The New York Times reports that behind the scenes, in a flood of post-midterms anxiety, the president has repeatedly questioned Pence’s loyalty in conversations with associates.
‘In one conversation after another he has asked aides and advisers a pointed question: Is Mike Pence loyal? Mr. Trump has repeated the question so many times that he has alarmed some of his advisers.’
The question has a growing acute relevance as the next presidential election gets closer. Just this past week, at his post-midterms press conference, a reporter asked the president if he planned on keeping Pence on as his running mate going into the 2020 elections. He acted as though he was, but it’s not as though there’s been a formal announcement to that effect from the White House.
Ironically enough, at that same press conference, a reporter asked if Trump planned to keep the then still in office Jeff Sessions on the job, but he deflected. Within hours, Sessions had submitted his resignation letter, making clear in the first line that he was doing so at the president’s bidding.
That drastic of a change for Pence remain seemingly farther out for now. Pence has worked to support Trump at a number of public relations junctures, including after the recent Pittsburgh synagogue attack when he defended the president’s incessant violent rhetoric.
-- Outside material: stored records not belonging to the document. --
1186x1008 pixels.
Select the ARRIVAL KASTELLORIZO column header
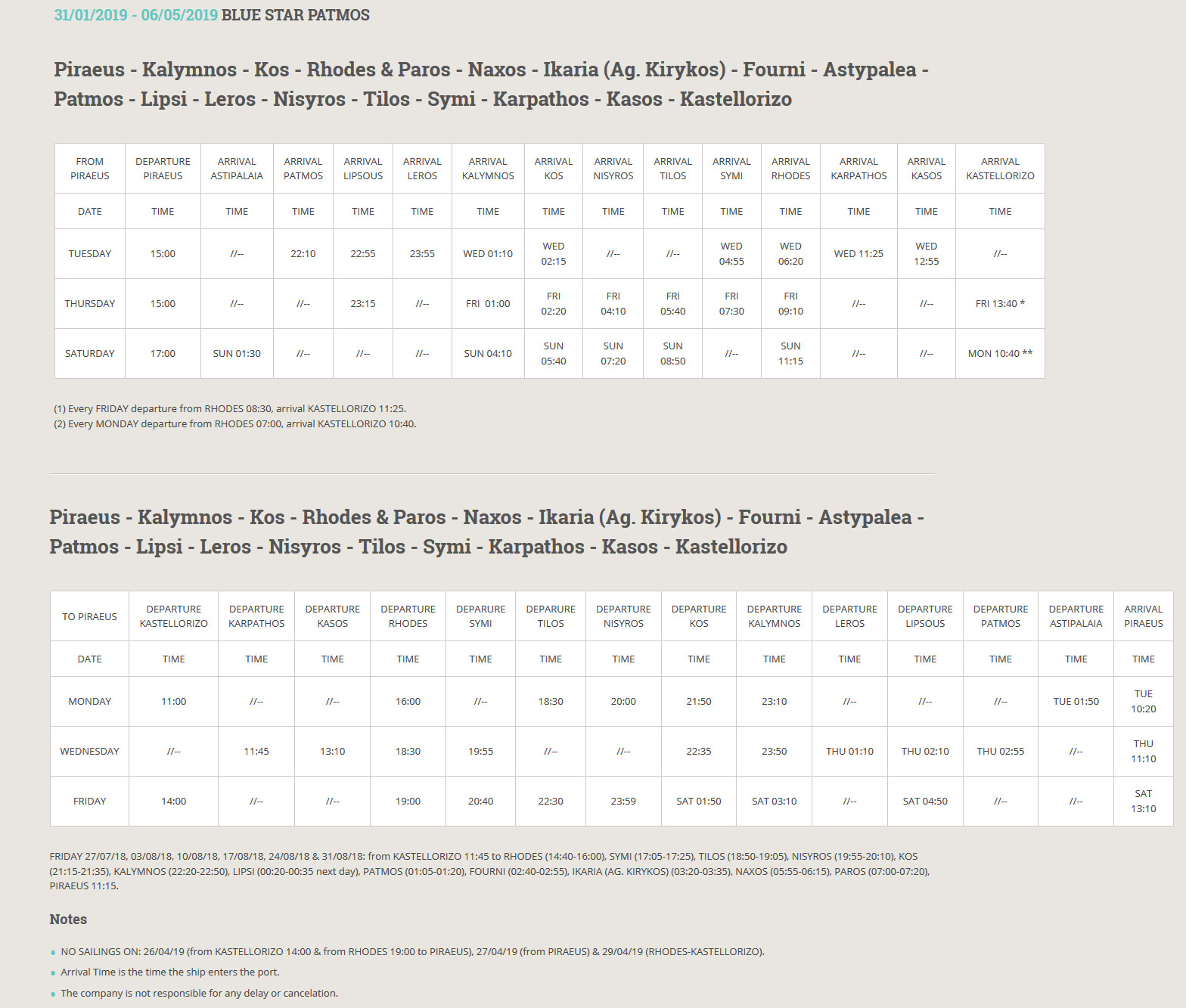pos(1000,169)
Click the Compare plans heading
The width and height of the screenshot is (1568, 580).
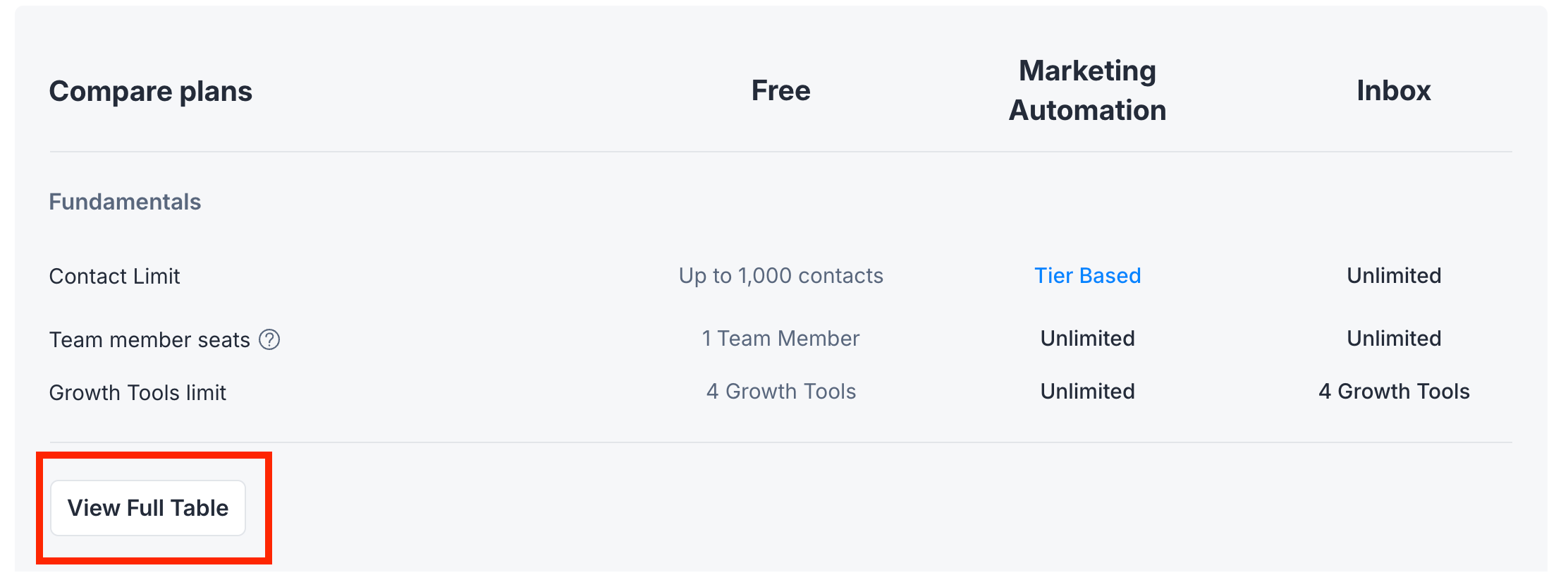[x=151, y=92]
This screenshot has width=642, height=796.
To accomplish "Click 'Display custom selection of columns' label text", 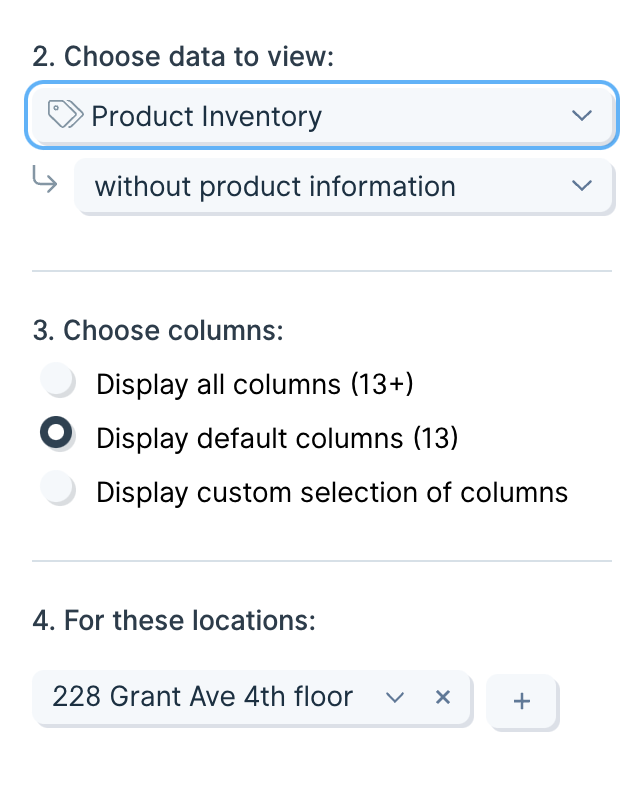I will click(x=332, y=492).
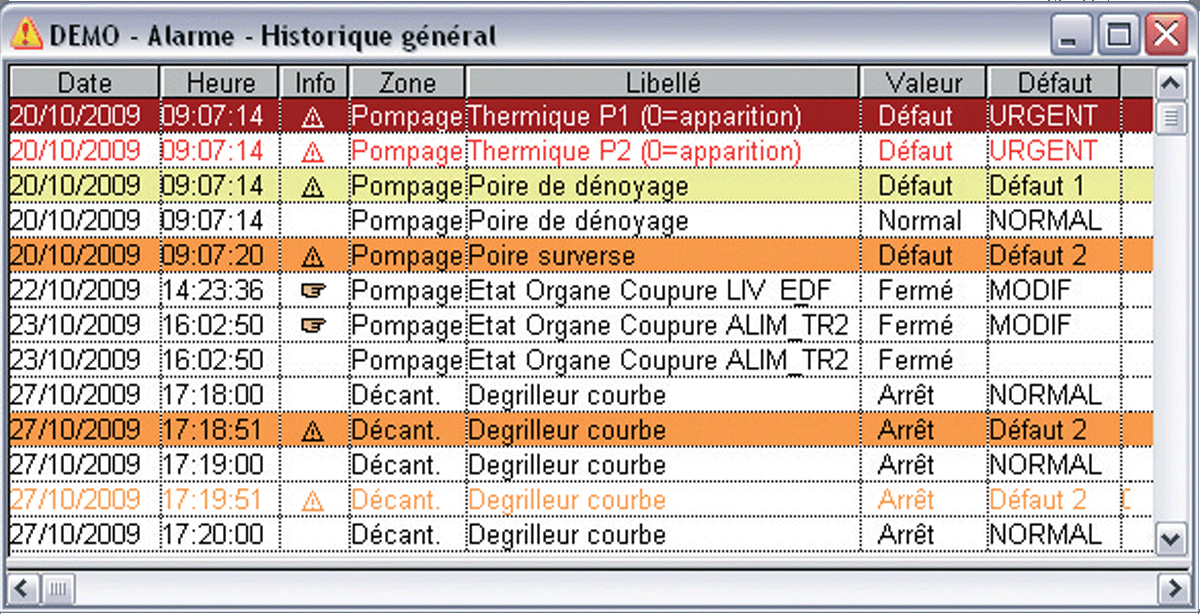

The questions about his “loyalty” (a concept Trump has long valued, pressing the long ousted FBI Director James Comey over it) could, to be sure, figure into his reported consideration of Pence’s chief of staff Nick Ayers to replace John Kelly.
According to The Times‘ conversations with a dozen administration officials, it’s not off the table. Some of the president’s advisers have reportedly praised Pence, while others have suggested he’s outlived his usefulness since, they claim, Trump has managed accomplishments like his own connections with the evangelical Christian community that Pence has a foot in. According to research, 7 out of 10 white evangelicals who identify with or lean toward the Republican Party are leaning towards choosing Trump over any other possible Republican candidate come 2020.
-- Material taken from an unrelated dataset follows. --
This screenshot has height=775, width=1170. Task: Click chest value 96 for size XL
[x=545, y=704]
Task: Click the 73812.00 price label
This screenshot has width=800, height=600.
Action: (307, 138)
Deputy White House press secretary Hogan Gidley asserted unsurprisingly blandly:
‘The president absolutely supports the vice president and thinks he’s doing an incredible job helping to carry out the mission and policies of this administration.’
Whether Trump can even manage a 2020 election victory, with or without Pence, is a different story. His approval rating among Republicans remains wildly high, while it’s wildly low among Democrats and in the 30s, roughly, among independents.
Who among the Democrats will actually rise to challenge him remains itself a wildly open question. Options range from U.S. Senators like Kamala Harris and Cory Booker to former Obama administration official Julian Castro.